**Exercise materials**
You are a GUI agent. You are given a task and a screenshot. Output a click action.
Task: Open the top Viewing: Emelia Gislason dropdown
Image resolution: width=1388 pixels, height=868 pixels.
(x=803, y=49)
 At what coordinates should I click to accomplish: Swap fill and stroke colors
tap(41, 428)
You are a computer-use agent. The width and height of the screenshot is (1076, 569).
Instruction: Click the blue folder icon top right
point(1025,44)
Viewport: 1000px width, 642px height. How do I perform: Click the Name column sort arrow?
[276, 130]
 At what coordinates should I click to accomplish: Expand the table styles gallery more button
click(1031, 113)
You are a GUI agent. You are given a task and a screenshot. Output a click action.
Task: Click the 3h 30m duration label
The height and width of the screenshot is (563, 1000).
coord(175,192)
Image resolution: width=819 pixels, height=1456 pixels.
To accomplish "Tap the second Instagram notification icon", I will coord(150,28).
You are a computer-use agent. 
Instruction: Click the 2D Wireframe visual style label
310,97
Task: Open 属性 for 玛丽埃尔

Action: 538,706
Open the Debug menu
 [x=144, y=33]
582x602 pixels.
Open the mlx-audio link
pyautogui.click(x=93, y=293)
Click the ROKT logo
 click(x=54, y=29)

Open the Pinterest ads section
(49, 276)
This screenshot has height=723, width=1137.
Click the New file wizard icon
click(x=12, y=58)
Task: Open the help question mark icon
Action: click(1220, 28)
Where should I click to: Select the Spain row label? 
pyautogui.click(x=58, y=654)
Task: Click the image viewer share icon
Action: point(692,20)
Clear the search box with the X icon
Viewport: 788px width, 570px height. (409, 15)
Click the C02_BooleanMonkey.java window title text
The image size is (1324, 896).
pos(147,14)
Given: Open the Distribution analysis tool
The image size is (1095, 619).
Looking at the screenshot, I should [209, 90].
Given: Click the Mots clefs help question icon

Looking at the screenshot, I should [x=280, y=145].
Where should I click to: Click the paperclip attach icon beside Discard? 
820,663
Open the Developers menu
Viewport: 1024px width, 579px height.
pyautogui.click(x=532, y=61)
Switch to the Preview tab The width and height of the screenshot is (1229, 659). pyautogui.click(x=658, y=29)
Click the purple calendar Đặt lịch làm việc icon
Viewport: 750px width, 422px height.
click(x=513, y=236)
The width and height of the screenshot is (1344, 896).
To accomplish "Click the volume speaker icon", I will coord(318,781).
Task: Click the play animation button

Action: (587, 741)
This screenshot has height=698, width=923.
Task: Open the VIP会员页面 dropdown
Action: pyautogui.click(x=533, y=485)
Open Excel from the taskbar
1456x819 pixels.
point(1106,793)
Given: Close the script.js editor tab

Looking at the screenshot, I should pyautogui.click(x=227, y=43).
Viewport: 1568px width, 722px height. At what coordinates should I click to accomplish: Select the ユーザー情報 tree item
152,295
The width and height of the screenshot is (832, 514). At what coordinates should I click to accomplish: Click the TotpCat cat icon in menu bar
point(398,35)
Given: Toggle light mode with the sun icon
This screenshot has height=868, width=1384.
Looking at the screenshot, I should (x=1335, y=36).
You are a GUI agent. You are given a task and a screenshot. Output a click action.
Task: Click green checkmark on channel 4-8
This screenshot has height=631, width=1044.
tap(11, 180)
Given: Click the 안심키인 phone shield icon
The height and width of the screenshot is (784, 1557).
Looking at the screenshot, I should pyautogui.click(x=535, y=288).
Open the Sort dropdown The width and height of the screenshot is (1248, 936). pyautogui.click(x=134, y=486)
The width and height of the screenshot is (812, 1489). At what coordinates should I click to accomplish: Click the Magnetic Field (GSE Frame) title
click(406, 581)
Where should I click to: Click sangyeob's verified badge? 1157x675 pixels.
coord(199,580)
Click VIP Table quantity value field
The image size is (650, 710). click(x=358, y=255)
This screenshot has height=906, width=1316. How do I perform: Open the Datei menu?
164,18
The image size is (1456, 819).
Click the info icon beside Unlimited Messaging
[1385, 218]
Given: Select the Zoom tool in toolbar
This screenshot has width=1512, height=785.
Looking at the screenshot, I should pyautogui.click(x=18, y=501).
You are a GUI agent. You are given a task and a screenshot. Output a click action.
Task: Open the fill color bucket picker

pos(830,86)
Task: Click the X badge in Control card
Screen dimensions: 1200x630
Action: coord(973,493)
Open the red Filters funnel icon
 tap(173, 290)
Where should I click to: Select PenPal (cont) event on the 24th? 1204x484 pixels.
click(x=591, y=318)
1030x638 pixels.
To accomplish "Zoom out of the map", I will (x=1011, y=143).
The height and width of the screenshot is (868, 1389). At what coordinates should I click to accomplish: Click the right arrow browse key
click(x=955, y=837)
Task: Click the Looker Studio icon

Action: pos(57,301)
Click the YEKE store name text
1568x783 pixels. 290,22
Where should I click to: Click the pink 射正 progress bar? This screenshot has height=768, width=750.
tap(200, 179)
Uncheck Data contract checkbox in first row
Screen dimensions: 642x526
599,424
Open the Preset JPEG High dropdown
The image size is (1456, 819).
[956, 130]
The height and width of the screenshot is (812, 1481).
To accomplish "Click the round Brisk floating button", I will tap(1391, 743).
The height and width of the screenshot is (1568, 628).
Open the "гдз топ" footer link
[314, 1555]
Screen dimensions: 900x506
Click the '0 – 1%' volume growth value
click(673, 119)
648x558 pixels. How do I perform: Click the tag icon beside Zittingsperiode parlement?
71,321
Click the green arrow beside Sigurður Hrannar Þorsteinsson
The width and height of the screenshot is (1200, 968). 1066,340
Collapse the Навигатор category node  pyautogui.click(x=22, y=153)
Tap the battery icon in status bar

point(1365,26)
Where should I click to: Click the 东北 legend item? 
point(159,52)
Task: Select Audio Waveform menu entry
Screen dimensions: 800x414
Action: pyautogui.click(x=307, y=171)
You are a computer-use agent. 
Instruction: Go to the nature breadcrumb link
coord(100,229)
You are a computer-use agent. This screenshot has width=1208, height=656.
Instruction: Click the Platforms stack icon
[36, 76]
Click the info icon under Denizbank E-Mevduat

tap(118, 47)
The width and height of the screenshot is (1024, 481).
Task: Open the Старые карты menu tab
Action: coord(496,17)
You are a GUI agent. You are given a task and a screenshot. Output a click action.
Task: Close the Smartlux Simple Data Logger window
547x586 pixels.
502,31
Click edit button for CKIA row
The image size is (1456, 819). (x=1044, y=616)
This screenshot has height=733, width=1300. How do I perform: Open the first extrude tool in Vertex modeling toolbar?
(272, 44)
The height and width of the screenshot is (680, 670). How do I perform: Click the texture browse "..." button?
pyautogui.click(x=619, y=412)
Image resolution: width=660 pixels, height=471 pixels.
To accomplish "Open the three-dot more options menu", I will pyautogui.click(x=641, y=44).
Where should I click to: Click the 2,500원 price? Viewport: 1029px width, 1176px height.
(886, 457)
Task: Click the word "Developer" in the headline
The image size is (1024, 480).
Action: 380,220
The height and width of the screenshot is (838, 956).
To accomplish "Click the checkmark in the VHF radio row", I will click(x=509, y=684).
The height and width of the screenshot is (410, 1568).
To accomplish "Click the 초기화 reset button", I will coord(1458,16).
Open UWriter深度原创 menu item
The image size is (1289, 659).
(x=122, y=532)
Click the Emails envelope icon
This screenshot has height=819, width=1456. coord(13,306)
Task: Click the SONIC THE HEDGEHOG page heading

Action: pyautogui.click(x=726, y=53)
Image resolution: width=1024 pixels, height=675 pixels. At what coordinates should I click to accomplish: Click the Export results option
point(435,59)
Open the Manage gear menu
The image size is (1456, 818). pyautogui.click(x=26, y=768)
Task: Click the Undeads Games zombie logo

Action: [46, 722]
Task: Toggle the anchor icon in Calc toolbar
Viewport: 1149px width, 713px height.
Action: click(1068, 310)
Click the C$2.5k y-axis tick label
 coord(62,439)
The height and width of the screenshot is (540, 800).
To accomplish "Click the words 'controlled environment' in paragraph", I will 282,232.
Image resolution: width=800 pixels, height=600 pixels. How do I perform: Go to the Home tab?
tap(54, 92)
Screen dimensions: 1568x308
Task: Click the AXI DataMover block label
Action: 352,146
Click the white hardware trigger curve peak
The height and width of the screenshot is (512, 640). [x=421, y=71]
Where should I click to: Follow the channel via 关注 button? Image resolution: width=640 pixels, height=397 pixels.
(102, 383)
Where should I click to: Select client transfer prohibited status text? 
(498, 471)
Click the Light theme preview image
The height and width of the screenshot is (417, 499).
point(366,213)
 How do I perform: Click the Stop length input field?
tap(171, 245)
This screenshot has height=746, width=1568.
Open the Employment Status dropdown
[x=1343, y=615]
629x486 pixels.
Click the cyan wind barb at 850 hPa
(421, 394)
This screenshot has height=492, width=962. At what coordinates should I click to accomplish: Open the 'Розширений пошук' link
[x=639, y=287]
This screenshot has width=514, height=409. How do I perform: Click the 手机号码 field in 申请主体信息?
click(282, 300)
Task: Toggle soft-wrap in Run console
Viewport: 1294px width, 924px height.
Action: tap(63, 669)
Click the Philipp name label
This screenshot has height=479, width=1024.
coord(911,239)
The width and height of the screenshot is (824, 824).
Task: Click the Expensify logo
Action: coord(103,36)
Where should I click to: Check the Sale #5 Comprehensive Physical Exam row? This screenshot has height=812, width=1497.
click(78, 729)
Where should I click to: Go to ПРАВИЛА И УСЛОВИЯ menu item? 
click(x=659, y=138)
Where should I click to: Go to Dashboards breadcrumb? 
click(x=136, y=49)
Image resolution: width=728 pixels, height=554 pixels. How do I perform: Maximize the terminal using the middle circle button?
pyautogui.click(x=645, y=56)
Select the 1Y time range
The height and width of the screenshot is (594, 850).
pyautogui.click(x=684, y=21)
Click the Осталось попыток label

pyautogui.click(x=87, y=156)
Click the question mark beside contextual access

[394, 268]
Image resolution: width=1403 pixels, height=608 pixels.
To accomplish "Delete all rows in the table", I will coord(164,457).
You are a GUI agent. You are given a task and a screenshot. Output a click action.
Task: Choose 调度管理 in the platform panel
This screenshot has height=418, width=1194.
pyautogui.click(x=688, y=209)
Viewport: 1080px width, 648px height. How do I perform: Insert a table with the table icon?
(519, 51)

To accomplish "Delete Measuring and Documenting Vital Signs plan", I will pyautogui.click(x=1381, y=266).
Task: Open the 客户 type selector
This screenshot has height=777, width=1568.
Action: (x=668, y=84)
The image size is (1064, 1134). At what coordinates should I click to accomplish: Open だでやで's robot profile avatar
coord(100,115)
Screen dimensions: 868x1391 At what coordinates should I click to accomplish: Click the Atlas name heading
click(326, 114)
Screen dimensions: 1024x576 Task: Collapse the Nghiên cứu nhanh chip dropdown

**What is required**
Starting at the line that has "648x558 pixels. How" and stopping after the line that has "Action: pyautogui.click(x=307, y=171)", write those items out again with "green arrow" swapped for "red arrow" and nothing else changed.

**Full output**
648x558 pixels. How do I perform: Click the tag icon beside Zittingsperiode parlement?
71,321
Click the red arrow beside Sigurður Hrannar Þorsteinsson
The width and height of the screenshot is (1200, 968). 1066,340
Collapse the Навигатор category node  pyautogui.click(x=22, y=153)
Tap the battery icon in status bar

point(1365,26)
Where should I click to: Click the 东北 legend item? 
point(159,52)
Task: Select Audio Waveform menu entry
Screen dimensions: 800x414
Action: pyautogui.click(x=307, y=171)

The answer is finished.